▶ [WHAT THE TASK ASKS]:
In the entries below, find the lines with the word "Given" and copy them.

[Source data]

---

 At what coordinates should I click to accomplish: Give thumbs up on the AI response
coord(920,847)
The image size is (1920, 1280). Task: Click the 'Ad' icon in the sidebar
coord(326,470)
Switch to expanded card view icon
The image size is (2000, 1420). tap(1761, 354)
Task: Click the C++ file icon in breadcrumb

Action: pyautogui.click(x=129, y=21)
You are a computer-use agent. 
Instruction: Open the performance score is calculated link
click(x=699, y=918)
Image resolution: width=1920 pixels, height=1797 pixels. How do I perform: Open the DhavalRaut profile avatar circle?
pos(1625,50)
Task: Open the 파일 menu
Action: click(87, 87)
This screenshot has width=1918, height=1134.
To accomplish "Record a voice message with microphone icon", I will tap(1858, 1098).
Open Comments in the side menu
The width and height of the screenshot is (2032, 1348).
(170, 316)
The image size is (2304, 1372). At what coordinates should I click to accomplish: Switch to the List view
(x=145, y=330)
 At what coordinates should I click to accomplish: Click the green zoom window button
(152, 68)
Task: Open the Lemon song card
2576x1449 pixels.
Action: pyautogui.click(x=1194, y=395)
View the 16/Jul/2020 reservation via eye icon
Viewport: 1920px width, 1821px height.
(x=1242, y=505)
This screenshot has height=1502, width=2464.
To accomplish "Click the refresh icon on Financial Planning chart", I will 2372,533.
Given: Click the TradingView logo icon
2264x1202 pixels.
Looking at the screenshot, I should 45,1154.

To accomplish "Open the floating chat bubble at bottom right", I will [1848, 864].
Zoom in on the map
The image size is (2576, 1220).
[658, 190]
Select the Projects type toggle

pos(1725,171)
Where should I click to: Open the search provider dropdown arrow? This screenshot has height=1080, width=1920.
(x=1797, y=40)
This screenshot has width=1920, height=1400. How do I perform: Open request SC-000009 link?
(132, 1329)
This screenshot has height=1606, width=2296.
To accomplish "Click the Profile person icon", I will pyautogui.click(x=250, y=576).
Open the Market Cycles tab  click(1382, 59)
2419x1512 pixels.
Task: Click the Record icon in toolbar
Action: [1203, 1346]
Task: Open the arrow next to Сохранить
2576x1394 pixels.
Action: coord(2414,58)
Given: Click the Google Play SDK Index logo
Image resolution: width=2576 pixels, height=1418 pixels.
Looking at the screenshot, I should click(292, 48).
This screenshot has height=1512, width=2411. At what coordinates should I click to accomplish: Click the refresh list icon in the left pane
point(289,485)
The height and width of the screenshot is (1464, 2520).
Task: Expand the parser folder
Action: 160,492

---

▶ [RESULT OF THE EXERCISE]:
Given: Click the TradingView logo icon
Given: Click the Google Play SDK Index logo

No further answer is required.